■ Exercise objective: Switch each "How do I perform" in the records below to "How can I complete", and give the records again with nothing else changed.

>>>>

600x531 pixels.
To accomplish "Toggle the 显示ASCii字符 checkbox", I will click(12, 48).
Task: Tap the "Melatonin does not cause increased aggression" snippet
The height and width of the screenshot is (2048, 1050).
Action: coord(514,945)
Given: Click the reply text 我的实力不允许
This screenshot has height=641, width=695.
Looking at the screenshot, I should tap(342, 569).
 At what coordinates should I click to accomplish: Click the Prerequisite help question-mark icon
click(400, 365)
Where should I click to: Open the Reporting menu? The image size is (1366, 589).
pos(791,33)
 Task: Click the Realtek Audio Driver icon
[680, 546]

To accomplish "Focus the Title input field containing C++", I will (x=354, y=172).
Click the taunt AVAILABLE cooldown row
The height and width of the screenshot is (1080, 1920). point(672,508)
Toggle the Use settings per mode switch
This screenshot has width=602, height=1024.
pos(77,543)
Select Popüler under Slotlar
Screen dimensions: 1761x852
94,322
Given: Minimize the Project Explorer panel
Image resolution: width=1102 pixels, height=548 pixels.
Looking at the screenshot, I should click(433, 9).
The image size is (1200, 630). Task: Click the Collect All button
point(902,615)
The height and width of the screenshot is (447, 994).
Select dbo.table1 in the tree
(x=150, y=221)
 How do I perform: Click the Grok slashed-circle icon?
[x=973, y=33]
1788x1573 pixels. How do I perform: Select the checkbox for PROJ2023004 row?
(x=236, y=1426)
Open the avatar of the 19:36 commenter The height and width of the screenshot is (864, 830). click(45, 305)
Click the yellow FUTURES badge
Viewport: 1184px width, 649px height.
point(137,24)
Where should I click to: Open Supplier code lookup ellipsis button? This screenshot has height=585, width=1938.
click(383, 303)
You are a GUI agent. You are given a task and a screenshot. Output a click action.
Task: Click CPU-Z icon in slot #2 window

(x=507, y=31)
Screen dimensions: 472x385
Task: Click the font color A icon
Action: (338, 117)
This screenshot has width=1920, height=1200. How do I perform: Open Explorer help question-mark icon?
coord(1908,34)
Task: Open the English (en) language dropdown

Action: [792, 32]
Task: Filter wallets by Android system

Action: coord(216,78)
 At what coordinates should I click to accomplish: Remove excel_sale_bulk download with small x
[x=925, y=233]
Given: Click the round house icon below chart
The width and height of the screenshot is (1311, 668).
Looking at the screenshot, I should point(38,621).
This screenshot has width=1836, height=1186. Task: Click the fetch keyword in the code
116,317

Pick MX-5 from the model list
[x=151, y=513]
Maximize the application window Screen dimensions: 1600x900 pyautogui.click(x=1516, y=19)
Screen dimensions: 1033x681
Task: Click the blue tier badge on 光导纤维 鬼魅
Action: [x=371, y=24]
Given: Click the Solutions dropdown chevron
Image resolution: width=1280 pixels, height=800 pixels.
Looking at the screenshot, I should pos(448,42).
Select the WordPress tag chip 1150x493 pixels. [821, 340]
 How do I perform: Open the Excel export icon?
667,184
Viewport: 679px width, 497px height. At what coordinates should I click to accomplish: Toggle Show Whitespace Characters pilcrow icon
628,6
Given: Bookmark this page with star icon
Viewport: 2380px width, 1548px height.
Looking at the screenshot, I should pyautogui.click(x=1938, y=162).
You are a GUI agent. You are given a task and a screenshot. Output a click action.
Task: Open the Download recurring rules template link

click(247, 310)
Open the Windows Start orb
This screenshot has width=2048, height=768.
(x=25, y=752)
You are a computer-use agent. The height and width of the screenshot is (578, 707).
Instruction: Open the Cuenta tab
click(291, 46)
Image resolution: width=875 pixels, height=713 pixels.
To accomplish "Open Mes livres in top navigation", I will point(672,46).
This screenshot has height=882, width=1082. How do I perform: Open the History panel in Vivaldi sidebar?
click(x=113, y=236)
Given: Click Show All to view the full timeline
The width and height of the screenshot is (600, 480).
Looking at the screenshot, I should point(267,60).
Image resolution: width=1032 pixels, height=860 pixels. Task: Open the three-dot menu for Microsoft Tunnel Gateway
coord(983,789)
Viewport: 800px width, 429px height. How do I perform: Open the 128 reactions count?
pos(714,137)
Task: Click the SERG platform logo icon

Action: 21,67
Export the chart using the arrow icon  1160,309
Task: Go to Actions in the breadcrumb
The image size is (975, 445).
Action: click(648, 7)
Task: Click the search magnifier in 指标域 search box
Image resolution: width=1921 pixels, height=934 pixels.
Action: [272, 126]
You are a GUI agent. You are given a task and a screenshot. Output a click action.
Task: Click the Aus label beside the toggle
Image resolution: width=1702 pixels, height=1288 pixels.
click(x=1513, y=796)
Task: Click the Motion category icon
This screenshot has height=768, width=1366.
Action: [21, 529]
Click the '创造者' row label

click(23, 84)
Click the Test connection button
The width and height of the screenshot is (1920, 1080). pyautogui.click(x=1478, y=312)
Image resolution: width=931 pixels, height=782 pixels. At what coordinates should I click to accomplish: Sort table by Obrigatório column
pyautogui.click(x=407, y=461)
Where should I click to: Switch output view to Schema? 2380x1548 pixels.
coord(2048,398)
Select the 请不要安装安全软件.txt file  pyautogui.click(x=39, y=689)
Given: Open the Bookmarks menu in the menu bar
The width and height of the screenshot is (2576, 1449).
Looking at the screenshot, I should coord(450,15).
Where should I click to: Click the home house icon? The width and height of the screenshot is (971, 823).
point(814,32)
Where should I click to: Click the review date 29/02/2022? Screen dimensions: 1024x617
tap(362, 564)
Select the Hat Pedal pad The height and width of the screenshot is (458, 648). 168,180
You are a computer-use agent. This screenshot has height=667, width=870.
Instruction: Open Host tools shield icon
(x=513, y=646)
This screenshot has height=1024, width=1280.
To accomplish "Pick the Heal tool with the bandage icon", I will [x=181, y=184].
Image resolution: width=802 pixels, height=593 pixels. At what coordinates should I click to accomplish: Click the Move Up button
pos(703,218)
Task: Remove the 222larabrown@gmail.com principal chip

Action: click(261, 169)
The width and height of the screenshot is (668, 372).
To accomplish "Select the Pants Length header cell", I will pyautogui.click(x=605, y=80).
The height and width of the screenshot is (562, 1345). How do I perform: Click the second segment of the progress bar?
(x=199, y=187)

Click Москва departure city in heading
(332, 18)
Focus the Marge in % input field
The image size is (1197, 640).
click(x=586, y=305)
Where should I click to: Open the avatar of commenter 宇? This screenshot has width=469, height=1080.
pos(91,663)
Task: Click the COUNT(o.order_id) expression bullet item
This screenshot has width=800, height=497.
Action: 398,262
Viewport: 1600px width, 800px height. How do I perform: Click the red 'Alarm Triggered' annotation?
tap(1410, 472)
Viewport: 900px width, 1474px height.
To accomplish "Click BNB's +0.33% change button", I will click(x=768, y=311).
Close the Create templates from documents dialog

<<<<

■ Task solution:
600x531 pixels.
To accomplish "Toggle the 显示ASCii字符 checkbox", I will click(12, 48).
Task: Tap the "Melatonin does not cause increased aggression" snippet
The height and width of the screenshot is (2048, 1050).
Action: coord(514,945)
Given: Click the reply text 我的实力不允许
This screenshot has height=641, width=695.
Looking at the screenshot, I should tap(342, 569).
 At what coordinates should I click to accomplish: Click the Prerequisite help question-mark icon
click(400, 365)
Where should I click to: Open the Reporting menu? The image size is (1366, 589).
pos(791,33)
 Task: Click the Realtek Audio Driver icon
[680, 546]

To accomplish "Focus the Title input field containing C++", I will (x=354, y=172).
Click the taunt AVAILABLE cooldown row
The height and width of the screenshot is (1080, 1920). point(672,508)
Toggle the Use settings per mode switch
This screenshot has width=602, height=1024.
pos(77,543)
Select Popüler under Slotlar
Screen dimensions: 1761x852
94,322
Given: Minimize the Project Explorer panel
Image resolution: width=1102 pixels, height=548 pixels.
Looking at the screenshot, I should click(433, 9).
The image size is (1200, 630). Task: Click the Collect All button
point(902,615)
The height and width of the screenshot is (447, 994).
Select dbo.table1 in the tree
(x=150, y=221)
 How can I complete: Click the Grok slashed-circle icon?
[x=973, y=33]
1788x1573 pixels. How can I complete: Select the checkbox for PROJ2023004 row?
(x=236, y=1426)
Open the avatar of the 19:36 commenter The height and width of the screenshot is (864, 830). click(45, 305)
Click the yellow FUTURES badge
Viewport: 1184px width, 649px height.
point(137,24)
Where should I click to: Open Supplier code lookup ellipsis button? This screenshot has height=585, width=1938.
click(383, 303)
You are a GUI agent. You are given a task and a screenshot. Output a click action.
Task: Click CPU-Z icon in slot #2 window

(x=507, y=31)
Screen dimensions: 472x385
Task: Click the font color A icon
Action: (338, 117)
This screenshot has width=1920, height=1200. How can I complete: Open Explorer help question-mark icon?
coord(1908,34)
Task: Open the English (en) language dropdown

Action: [792, 32]
Task: Filter wallets by Android system

Action: coord(216,78)
 At what coordinates should I click to accomplish: Remove excel_sale_bulk download with small x
[x=925, y=233]
Given: Click the round house icon below chart
The width and height of the screenshot is (1311, 668).
Looking at the screenshot, I should point(38,621).
This screenshot has width=1836, height=1186. Task: Click the fetch keyword in the code
116,317

Pick MX-5 from the model list
[x=151, y=513]
Maximize the application window Screen dimensions: 1600x900 pyautogui.click(x=1516, y=19)
Screen dimensions: 1033x681
Task: Click the blue tier badge on 光导纤维 鬼魅
Action: [x=371, y=24]
Given: Click the Solutions dropdown chevron
Image resolution: width=1280 pixels, height=800 pixels.
Looking at the screenshot, I should pos(448,42).
Select the WordPress tag chip 1150x493 pixels. [821, 340]
 How can I complete: Open the Excel export icon?
667,184
Viewport: 679px width, 497px height. At what coordinates should I click to accomplish: Toggle Show Whitespace Characters pilcrow icon
628,6
Given: Bookmark this page with star icon
Viewport: 2380px width, 1548px height.
Looking at the screenshot, I should pyautogui.click(x=1938, y=162).
You are a GUI agent. You are given a task and a screenshot. Output a click action.
Task: Open the Download recurring rules template link

click(247, 310)
Open the Windows Start orb
This screenshot has width=2048, height=768.
(x=25, y=752)
You are a computer-use agent. The height and width of the screenshot is (578, 707).
Instruction: Open the Cuenta tab
click(291, 46)
Image resolution: width=875 pixels, height=713 pixels.
To accomplish "Open Mes livres in top navigation", I will point(672,46).
This screenshot has height=882, width=1082. How can I complete: Open the History panel in Vivaldi sidebar?
click(x=113, y=236)
Given: Click Show All to view the full timeline
The width and height of the screenshot is (600, 480).
Looking at the screenshot, I should point(267,60).
Image resolution: width=1032 pixels, height=860 pixels. Task: Open the three-dot menu for Microsoft Tunnel Gateway
coord(983,789)
Viewport: 800px width, 429px height. How can I complete: Open the 128 reactions count?
pos(714,137)
Task: Click the SERG platform logo icon

Action: 21,67
Export the chart using the arrow icon  1160,309
Task: Go to Actions in the breadcrumb
The image size is (975, 445).
Action: click(648, 7)
Task: Click the search magnifier in 指标域 search box
Image resolution: width=1921 pixels, height=934 pixels.
Action: [272, 126]
You are a GUI agent. You are given a task and a screenshot. Output a click action.
Task: Click the Aus label beside the toggle
Image resolution: width=1702 pixels, height=1288 pixels.
click(x=1513, y=796)
Task: Click the Motion category icon
This screenshot has height=768, width=1366.
Action: [21, 529]
Click the '创造者' row label

click(23, 84)
Click the Test connection button
The width and height of the screenshot is (1920, 1080). pyautogui.click(x=1478, y=312)
Image resolution: width=931 pixels, height=782 pixels. At what coordinates should I click to accomplish: Sort table by Obrigatório column
pyautogui.click(x=407, y=461)
Where should I click to: Switch output view to Schema? 2380x1548 pixels.
coord(2048,398)
Select the 请不要安装安全软件.txt file  pyautogui.click(x=39, y=689)
Given: Open the Bookmarks menu in the menu bar
The width and height of the screenshot is (2576, 1449).
Looking at the screenshot, I should coord(450,15).
Where should I click to: Click the home house icon? The width and height of the screenshot is (971, 823).
point(814,32)
Where should I click to: Click the review date 29/02/2022? Screen dimensions: 1024x617
tap(362, 564)
Select the Hat Pedal pad The height and width of the screenshot is (458, 648). 168,180
You are a computer-use agent. This screenshot has height=667, width=870.
Instruction: Open Host tools shield icon
(x=513, y=646)
This screenshot has height=1024, width=1280.
To accomplish "Pick the Heal tool with the bandage icon", I will [x=181, y=184].
Image resolution: width=802 pixels, height=593 pixels. At what coordinates should I click to accomplish: Click the Move Up button
pos(703,218)
Task: Remove the 222larabrown@gmail.com principal chip

Action: click(261, 169)
The width and height of the screenshot is (668, 372).
To accomplish "Select the Pants Length header cell", I will pyautogui.click(x=605, y=80).
The height and width of the screenshot is (562, 1345). How can I complete: Click the second segment of the progress bar?
(x=199, y=187)

Click Москва departure city in heading
(332, 18)
Focus the Marge in % input field
The image size is (1197, 640).
click(x=586, y=305)
Where should I click to: Open the avatar of commenter 宇? This screenshot has width=469, height=1080.
pos(91,663)
Task: Click the COUNT(o.order_id) expression bullet item
This screenshot has width=800, height=497.
Action: 398,262
Viewport: 1600px width, 800px height. How can I complete: Click the red 'Alarm Triggered' annotation?
tap(1410, 472)
Viewport: 900px width, 1474px height.
To accomplish "Click BNB's +0.33% change button", I will click(x=768, y=311).
Close the Create templates from documents dialog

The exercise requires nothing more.